HOW TO COMPLETE THIS TASK
Write the next part of the article on spinal surgery robots below, starting after its final paragraph.
DOCUMENT PASSAGE below:
2. Globus Medical also has a spinal robot on the market: ExcelsiusGPS. The company reported $25.9 million for the first quarter of 2020, down 21.9 percent year over year, largely due to the pandemic. U.S. sales, including robotics, up was up 7.4 percent to $158.4 million, but international sales dropped 9.3 percent. During the earnings call, CEO Dave Demski reported strong recruiting and pull through in robotics in the first quarter and enabling technologies grew year-over-year, despite the pandemic.

Mr. Demski also said that the company has had record attendance at virtual market development events in recent weeks where sessions focus on robotics. "Now more than ever, the promise of robotics is compelling," he said, as transcribed by Seeking Alpha. "Whether there's the potential lot shorten hospital stays for patients concerned about being in a hospital or the reduction of cognitive load on busy surgeons trying to treat their backlog of patients, robotics offers a tremendous value and clear payback."

However, Mr. Demski also said that robotics projects to some degree are being put on hold until the crisis passes and elective procedures ramp back up. "Once [hospital administrators] understand what their revenues are looking like and they get a little better picture on their capital as well as some of the government funding, I think they can have serious conversations about how they're going to buy the robot," he said.

3. NuVasive launched Pulse, its integrated technology platform that includes image navigation, surgical planning and neuromonitoring on July 10, 2019. It added robotics to the platform in late 2019, featuring the X360 Pulse platform at the North American Spine Society Annual Meeting in Chicago. The robotics technology provides real-time feedback to surgeons and allows them to make adjustments during surgery. It also sits on a flexible mobile cart that allows it to be moved between ORs.

The company's first quarter net income was down 43.6 percent during the pandemic due to a lack of elective spine surgeries, but CEO Chris Barry said during the earnings call that NuVasive plans to continue investing in research and development efforts for robotic technology and developing the Pulse system.

"In parallel, our robotics application development continues, and we are making good traction on the software and hardware arm component of the system," he said, as transcribed by Seeking Alpha. "Our integrated platform strategy remains on track and continues to be validated by the market, and we will continue to forge ahead."
End of DOCUMENT PASSAGE.
INFORMATION below:
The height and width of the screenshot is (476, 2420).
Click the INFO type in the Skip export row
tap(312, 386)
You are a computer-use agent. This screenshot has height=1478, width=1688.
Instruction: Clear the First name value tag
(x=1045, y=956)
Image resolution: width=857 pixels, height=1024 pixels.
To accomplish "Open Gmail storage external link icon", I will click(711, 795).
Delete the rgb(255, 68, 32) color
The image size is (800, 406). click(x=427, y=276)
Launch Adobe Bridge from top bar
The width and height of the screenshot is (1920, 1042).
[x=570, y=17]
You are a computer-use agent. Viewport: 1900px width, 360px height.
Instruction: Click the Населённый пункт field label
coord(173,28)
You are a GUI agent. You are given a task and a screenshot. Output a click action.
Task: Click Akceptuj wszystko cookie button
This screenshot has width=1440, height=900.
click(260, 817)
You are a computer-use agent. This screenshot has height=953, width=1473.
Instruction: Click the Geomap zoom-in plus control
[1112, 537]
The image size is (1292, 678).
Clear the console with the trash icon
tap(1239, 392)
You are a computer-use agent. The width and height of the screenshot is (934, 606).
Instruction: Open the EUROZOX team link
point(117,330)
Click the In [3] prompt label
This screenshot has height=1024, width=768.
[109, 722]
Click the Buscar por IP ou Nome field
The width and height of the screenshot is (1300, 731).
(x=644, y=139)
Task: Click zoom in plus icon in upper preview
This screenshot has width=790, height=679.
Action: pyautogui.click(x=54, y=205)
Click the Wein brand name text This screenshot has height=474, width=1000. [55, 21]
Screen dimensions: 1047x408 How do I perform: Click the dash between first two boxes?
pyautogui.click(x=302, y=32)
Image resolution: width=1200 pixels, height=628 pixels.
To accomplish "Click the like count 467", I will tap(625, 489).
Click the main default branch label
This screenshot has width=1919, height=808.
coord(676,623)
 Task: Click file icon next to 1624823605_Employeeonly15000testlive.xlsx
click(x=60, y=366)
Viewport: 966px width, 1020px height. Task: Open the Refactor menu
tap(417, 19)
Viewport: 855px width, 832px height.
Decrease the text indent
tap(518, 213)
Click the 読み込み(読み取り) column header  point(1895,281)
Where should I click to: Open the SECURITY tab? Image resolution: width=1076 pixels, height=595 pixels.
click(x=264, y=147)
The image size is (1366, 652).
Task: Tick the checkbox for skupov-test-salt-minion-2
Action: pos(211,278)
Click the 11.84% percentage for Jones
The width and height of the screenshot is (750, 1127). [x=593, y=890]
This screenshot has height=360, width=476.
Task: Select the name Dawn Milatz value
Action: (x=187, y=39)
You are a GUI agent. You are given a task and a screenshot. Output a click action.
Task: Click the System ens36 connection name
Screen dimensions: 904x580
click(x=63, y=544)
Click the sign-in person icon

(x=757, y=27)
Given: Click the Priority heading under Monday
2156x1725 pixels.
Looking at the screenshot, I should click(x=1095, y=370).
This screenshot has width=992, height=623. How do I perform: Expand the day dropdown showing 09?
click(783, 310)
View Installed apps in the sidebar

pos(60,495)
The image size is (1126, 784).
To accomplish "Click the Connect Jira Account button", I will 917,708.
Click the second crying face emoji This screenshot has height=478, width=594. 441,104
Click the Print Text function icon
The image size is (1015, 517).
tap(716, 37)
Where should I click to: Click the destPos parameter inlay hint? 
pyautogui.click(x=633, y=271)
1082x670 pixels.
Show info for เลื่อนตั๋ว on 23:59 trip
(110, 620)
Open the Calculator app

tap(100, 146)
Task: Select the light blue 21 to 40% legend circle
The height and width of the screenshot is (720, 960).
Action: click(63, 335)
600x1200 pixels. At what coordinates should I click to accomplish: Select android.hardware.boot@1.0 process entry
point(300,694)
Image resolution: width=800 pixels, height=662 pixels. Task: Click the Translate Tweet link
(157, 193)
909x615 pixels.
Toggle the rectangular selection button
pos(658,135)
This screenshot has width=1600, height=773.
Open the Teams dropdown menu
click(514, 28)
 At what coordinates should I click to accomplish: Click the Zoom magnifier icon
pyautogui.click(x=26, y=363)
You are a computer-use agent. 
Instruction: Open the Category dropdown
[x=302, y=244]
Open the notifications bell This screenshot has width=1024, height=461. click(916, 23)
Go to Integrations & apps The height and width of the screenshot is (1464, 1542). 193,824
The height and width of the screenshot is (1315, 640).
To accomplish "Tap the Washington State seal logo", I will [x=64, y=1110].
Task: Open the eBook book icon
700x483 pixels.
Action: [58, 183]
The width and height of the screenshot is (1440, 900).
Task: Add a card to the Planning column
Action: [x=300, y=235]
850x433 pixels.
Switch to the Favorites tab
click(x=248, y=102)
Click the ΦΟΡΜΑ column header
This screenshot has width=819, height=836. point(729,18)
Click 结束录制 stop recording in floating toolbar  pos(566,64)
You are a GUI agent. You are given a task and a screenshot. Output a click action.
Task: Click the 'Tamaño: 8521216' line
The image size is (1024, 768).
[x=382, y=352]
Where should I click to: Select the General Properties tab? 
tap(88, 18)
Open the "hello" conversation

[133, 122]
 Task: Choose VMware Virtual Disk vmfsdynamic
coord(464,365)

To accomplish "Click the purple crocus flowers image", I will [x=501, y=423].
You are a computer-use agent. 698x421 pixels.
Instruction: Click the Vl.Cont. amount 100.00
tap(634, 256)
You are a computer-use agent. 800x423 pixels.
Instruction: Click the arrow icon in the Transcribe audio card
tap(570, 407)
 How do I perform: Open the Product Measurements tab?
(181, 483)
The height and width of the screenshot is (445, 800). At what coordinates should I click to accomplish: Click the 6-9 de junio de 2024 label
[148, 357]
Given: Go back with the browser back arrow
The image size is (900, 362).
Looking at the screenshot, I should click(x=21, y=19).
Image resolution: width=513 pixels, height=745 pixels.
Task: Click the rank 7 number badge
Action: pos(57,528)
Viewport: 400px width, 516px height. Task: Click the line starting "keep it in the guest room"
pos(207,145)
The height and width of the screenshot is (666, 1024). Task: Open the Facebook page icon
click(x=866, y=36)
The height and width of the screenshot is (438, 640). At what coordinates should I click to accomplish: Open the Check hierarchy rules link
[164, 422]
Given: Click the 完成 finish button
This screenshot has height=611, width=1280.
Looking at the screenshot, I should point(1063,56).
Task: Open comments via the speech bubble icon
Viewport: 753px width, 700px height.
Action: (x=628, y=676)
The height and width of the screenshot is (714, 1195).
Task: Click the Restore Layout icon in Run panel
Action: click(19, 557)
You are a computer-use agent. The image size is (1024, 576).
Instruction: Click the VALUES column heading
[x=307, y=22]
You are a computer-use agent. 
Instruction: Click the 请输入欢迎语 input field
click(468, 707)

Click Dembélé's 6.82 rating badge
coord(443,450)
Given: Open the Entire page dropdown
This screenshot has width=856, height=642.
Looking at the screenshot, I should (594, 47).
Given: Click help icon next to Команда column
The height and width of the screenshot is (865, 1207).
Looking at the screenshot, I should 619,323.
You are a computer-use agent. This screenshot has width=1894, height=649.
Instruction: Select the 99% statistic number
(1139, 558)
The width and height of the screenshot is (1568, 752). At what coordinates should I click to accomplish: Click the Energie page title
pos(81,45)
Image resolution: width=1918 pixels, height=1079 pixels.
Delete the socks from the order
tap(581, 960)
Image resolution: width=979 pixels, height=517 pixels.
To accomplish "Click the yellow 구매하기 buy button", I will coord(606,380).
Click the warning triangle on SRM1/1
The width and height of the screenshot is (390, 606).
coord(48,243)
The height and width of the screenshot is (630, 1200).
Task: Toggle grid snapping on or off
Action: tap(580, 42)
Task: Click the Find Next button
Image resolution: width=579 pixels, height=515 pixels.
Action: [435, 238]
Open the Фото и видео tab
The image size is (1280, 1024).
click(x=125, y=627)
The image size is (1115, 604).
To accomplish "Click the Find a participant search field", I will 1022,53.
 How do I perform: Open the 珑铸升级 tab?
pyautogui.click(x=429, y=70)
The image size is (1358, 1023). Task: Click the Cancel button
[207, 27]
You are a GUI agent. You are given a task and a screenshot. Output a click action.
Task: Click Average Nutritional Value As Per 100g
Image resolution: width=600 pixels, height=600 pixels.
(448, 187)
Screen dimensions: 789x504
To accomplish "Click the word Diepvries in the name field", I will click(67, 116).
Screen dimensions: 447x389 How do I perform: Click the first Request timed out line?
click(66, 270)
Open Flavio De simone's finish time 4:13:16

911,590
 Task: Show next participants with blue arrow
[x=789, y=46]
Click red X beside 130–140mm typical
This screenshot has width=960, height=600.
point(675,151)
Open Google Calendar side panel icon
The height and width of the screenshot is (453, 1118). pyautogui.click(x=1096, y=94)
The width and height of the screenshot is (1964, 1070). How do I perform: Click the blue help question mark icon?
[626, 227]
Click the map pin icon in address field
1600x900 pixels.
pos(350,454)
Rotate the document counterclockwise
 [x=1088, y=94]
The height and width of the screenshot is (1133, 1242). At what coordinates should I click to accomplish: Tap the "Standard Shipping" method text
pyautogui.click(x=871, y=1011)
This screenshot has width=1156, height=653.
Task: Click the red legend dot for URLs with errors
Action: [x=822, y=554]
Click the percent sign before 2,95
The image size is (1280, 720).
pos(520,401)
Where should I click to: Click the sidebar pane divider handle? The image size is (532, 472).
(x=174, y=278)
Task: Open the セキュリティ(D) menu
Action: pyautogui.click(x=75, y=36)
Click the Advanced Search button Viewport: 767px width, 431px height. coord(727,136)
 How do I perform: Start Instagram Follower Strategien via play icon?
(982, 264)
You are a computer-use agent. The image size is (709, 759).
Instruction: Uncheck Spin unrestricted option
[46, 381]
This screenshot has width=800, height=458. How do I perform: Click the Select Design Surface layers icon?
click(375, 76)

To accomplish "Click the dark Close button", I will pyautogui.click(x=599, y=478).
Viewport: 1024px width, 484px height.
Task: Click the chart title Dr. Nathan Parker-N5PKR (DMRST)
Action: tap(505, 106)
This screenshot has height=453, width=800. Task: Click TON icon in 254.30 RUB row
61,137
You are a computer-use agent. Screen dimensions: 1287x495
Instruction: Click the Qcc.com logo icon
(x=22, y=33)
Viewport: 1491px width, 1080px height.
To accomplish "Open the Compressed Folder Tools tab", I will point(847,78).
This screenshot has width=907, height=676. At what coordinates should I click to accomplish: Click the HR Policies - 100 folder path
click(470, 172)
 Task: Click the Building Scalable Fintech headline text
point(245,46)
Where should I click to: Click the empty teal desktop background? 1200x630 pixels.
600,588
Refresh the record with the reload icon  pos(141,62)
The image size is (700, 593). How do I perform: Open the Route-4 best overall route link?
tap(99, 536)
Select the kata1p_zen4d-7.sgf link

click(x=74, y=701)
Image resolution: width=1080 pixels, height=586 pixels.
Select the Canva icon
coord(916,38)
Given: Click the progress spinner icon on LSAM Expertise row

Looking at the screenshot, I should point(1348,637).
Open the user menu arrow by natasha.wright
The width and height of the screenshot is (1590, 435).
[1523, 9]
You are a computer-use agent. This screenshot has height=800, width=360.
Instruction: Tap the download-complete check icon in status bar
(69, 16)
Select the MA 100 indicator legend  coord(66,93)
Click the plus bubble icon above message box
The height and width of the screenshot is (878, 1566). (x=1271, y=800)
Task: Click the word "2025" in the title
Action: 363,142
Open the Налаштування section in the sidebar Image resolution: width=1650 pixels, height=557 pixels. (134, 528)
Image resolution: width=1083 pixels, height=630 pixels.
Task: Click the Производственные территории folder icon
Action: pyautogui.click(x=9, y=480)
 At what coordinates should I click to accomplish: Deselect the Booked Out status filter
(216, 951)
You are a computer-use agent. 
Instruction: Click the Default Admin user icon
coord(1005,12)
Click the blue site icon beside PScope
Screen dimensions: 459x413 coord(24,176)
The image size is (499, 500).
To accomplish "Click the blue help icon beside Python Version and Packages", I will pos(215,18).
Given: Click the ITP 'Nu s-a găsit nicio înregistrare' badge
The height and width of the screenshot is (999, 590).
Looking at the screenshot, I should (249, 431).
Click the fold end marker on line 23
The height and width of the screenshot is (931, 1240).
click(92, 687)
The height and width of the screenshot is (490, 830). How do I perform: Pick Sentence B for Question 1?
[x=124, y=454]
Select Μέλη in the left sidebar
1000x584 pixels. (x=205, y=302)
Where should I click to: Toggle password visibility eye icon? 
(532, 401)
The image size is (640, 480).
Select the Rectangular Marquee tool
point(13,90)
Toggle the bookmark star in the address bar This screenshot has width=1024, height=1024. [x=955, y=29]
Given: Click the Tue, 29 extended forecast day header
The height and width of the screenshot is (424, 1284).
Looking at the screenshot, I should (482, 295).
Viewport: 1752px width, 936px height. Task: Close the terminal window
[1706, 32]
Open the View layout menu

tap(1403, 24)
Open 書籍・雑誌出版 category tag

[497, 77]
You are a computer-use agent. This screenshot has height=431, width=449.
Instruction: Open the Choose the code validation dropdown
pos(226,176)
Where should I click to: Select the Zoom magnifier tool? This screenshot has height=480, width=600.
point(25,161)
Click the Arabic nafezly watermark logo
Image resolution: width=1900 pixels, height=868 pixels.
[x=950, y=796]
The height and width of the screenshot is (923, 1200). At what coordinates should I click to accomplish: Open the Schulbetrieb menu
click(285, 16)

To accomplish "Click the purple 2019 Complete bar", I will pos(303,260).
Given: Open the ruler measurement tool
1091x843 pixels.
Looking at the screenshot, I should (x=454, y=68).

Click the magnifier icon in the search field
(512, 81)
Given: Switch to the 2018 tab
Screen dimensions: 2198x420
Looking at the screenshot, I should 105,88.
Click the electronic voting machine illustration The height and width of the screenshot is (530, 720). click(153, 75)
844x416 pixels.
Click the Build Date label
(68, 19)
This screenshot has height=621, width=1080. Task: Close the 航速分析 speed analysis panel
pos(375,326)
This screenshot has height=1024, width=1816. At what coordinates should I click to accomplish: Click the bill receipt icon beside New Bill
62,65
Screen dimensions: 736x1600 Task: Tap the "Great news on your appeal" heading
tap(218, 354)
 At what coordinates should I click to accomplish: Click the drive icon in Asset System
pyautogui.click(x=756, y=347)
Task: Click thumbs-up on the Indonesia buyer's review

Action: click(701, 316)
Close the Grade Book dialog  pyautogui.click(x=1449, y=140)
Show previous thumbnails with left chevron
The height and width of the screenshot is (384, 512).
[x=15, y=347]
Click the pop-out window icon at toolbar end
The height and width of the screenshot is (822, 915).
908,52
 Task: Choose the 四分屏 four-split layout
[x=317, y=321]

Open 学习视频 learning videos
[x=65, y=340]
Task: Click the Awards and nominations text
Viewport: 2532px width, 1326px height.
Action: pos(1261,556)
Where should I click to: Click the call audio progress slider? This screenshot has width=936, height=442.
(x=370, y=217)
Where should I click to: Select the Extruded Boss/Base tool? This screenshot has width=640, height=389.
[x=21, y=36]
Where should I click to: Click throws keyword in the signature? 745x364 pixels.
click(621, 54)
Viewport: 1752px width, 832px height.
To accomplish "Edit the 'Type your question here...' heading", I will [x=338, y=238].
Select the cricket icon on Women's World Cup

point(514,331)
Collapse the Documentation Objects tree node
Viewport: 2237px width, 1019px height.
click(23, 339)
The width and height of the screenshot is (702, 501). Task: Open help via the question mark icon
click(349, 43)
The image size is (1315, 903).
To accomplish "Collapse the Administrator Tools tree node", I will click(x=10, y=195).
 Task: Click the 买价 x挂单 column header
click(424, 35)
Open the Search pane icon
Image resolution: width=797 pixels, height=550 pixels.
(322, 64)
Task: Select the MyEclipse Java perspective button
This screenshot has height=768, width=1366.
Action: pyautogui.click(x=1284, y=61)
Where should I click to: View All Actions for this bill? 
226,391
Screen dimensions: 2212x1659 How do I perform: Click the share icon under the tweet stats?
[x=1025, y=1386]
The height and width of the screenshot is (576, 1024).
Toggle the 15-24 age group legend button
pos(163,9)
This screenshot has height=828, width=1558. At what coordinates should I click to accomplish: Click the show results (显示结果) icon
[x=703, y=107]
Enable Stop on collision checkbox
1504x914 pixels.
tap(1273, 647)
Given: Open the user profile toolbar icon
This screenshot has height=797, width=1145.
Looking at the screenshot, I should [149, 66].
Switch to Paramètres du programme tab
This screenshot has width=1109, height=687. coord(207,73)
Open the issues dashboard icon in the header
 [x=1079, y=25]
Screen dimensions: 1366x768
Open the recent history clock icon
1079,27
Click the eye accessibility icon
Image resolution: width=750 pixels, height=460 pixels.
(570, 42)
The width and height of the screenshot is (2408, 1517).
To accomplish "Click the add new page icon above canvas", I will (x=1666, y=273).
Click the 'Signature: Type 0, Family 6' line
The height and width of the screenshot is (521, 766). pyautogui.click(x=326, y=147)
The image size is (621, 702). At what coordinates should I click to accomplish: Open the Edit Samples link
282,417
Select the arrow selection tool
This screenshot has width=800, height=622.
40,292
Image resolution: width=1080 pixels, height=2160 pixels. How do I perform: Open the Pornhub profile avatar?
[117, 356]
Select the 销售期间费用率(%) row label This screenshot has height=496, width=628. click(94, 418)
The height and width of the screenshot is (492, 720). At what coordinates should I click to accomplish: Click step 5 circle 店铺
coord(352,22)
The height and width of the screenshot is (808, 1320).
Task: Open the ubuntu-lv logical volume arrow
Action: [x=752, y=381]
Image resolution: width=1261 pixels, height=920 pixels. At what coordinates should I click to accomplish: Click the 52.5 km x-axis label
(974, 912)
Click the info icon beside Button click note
End of INFORMATION.
WRITTEN REPLY
4. Zimmer Biomet achieved FDA 510(k) clearance for the minimally invasive Rosa One Spine System in March 2019. The company acquired the technology when it purchased Medtech in 2016 for $132 million. The system provides navigation support and is part of Zimmer Biomet's robotic portfolio, which also includes the Rosa Knee.

Zack's Equity reported that Rosa One Spine, Knee and Brain systems had been performing well ahead of the pandemic. "The fact is when we look at ROSA and any other robotics-related initiatives that we have, these are key priorities," said President and CEO Bryan Hanson during the first quarter conference call, as transcribed by Seeking Alpha. "And our investment, if anything, will accelerate right now and certainly the focus on these projects. And we're going to continue to build out our dedicated specialty sales teams and other high-value commercial programs. These things will not stop during this time."

He said the company did not have any deal cancellations and instead reported some deal deferments. "We are still seeing people trying to get queued up for training, which is a very good leading indicator of where robotics is going to go, and so we feel good about it," he said. Mr. Hanson also said the company will be flexible to meet the needs of customers in terms of acquiring and placing systems.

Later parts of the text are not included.